I think this global madness is actually a good time to read Illich’s words and remind oneself that digitised tools per se are not the solution of our problems. But they can assist us to design our systems around truly globalised well-being. Covid-19 is urging us to strengthen debates on basic global healthcare and basic global income while it is hitting the already vulnerable among us much harder than anyone else. What we see now is that forms of remote education and work are possible, not completely impracticable, as schools and employees have insisted on previously. At the same time, it is infinitely scary how the conversations around the virus support xenophobic ideas, racialize disease and feed the mouths of fascists in times of horrific economic imbalance.

When I started the project, I was just mostly interested in how creative producers think about and use tools for their own techno-migrational journeys. But the virus keeps in check that these are questions of global significance. How, for instance, can we deconstruct our current application of digital tools to find more sustainable forms of communal understanding instead, in these mad times?

“(…) it is infinitely scary how the conversations around the virus support xenophobic ideas, racialize disease and feed the mouths of fascists in times of horrific economic imbalance.”

In your work – a vivid colour palette, an abundance of patterns and flying objects in the air, while also including a pinch of irony and humour – one can sense an underlying critique of the current system of surveillance capitalism, voyeurism and post-colonial exploitation. Is this to be seen or understood as a form of artistic resistance?

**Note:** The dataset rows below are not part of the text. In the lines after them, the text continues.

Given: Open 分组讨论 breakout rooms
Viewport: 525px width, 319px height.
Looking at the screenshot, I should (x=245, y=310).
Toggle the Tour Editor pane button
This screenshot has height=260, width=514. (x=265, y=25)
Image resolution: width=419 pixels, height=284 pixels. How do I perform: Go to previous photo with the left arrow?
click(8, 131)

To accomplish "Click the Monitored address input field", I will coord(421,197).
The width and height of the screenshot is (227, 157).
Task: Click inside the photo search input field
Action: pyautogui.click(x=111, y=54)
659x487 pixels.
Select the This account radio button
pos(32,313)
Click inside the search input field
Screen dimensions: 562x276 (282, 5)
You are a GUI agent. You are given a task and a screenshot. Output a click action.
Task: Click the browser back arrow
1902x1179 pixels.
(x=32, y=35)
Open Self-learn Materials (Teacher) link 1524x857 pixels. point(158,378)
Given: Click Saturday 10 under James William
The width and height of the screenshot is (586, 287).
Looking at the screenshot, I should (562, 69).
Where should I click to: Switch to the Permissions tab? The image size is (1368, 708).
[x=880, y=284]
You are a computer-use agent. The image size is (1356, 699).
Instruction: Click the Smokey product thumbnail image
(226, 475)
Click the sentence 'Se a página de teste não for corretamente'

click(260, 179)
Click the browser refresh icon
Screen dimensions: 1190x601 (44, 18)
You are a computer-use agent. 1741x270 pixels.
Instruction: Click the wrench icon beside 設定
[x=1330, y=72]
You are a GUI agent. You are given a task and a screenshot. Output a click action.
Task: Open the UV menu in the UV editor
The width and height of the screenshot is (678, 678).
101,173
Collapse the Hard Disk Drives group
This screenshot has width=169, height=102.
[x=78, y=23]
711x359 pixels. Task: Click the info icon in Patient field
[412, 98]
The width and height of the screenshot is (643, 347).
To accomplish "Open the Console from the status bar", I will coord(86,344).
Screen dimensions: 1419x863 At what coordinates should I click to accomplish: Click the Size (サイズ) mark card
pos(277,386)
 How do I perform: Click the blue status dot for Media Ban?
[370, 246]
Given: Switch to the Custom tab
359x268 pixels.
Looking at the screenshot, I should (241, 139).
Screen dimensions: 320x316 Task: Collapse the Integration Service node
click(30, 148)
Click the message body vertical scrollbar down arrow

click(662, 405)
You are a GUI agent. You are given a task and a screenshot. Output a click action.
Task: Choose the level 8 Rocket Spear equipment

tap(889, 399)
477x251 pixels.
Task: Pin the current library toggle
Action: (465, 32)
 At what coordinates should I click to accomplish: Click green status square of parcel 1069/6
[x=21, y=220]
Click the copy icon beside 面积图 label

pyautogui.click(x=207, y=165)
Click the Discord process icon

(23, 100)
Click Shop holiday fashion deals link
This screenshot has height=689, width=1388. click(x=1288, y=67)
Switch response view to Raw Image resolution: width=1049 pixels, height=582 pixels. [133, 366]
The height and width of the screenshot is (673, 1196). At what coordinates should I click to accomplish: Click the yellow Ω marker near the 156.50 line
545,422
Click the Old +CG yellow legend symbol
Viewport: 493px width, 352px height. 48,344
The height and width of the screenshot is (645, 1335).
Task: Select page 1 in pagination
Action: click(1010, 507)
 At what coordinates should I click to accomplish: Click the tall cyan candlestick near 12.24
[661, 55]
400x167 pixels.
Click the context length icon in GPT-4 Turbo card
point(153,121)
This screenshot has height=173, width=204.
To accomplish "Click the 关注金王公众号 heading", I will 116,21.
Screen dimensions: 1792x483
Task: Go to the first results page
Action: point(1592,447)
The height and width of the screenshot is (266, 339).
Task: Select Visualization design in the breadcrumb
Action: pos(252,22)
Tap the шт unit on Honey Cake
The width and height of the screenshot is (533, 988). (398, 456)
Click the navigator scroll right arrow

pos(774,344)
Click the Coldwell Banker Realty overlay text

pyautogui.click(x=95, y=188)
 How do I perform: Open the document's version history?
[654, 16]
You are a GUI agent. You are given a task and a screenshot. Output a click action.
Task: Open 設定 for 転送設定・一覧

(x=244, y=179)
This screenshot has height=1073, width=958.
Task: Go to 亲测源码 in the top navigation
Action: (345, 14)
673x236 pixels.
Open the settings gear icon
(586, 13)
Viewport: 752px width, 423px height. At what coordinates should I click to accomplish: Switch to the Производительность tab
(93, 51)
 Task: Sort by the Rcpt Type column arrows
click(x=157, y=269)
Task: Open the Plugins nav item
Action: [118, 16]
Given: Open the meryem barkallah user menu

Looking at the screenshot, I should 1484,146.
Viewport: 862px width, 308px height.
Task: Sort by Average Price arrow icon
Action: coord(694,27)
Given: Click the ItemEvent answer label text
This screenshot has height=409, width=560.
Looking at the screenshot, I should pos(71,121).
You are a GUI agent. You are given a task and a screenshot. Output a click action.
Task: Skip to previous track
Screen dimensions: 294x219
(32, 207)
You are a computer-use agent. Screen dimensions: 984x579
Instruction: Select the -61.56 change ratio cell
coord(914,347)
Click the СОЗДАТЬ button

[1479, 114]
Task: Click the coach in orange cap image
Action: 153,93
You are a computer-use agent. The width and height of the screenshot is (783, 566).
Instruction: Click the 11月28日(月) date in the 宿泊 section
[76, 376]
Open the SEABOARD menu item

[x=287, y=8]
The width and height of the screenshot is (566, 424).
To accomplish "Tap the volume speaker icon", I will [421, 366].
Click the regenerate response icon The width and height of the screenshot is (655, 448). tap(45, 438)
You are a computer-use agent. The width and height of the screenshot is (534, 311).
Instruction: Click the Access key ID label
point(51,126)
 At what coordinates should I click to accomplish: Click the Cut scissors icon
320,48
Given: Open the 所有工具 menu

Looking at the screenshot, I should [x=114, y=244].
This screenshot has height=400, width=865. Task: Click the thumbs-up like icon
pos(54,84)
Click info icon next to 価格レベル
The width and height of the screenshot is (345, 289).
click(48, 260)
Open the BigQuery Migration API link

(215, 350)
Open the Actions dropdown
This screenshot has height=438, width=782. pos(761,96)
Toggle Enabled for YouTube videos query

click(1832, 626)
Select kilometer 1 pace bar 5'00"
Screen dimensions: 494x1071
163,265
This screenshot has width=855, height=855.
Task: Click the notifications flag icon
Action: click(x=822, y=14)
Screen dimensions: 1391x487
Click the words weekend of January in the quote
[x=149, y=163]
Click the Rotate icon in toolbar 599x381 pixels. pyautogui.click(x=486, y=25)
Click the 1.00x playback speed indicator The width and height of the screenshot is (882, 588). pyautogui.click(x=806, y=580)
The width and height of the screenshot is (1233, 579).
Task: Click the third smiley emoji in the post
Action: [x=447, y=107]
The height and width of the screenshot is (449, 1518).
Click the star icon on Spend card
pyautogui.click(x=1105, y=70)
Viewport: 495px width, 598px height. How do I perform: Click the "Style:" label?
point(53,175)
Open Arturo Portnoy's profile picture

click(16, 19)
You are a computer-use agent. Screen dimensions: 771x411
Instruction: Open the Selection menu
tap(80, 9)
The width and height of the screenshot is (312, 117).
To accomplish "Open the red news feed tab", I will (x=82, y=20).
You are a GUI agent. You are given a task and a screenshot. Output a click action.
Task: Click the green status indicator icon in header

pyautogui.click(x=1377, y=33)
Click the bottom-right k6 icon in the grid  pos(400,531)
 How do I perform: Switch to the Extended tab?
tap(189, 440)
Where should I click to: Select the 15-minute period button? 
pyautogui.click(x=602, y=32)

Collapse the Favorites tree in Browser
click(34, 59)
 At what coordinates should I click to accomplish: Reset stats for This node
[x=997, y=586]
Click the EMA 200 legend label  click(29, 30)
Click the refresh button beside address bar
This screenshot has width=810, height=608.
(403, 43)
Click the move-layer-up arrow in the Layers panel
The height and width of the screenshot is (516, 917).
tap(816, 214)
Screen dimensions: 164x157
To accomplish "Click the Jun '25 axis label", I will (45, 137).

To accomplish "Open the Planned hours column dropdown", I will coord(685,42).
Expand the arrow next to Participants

I certainly hope so! There is a long artistic and activist tradition of using the things, labels or tools suppressing you in favour of a subversive gesture. I don’t believe in a version of art saving societies by itself alone from the grave injustices they have been built on, and that’s also not the real task of an artist. But I feel that, even though the ‘memes’ as send out by alt-right movements are hijacking humour and can be understood as an attempt to bend irony towards neo-fascist messages, I still see irony as the most effective means to open space for potentially hurtful conversations that need to be stimulated in our society.